• **WORK TASK**:
Find the line in the entries below that contains "Uncheck the renderer=no3d checkbox". Repeat it exactly, and every line after it through the line that contains "Task: Sort patient".

(Collected data entries)
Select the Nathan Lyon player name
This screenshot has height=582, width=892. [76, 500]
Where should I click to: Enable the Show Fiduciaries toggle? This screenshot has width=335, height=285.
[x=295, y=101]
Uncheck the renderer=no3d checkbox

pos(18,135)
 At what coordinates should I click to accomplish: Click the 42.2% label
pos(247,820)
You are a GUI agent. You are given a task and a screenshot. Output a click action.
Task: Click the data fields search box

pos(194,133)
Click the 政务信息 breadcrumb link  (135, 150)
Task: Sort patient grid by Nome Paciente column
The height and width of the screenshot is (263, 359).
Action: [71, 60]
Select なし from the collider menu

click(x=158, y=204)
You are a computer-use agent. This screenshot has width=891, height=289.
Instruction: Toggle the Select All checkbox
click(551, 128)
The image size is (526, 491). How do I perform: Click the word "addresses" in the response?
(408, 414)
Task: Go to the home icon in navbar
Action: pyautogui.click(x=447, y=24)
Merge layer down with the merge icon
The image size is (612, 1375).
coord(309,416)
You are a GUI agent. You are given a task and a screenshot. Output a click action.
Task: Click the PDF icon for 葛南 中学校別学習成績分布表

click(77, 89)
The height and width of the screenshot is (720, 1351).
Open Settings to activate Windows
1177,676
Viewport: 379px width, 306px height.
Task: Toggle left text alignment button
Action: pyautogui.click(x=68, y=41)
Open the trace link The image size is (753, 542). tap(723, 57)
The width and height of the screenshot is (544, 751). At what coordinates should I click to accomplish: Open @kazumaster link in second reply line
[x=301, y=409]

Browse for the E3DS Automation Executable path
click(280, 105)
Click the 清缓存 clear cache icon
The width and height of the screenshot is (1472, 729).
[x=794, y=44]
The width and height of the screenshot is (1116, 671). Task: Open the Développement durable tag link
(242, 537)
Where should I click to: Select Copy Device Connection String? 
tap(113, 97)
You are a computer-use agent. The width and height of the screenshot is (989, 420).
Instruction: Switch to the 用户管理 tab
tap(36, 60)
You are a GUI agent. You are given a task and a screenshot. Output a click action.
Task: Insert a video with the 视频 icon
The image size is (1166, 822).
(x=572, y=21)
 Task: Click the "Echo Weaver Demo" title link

• **REPLY**:
Uncheck the renderer=no3d checkbox

pos(18,135)
 At what coordinates should I click to accomplish: Click the 42.2% label
pos(247,820)
You are a GUI agent. You are given a task and a screenshot. Output a click action.
Task: Click the data fields search box

pos(194,133)
Click the 政务信息 breadcrumb link  (135, 150)
Task: Sort patient grid by Nome Paciente column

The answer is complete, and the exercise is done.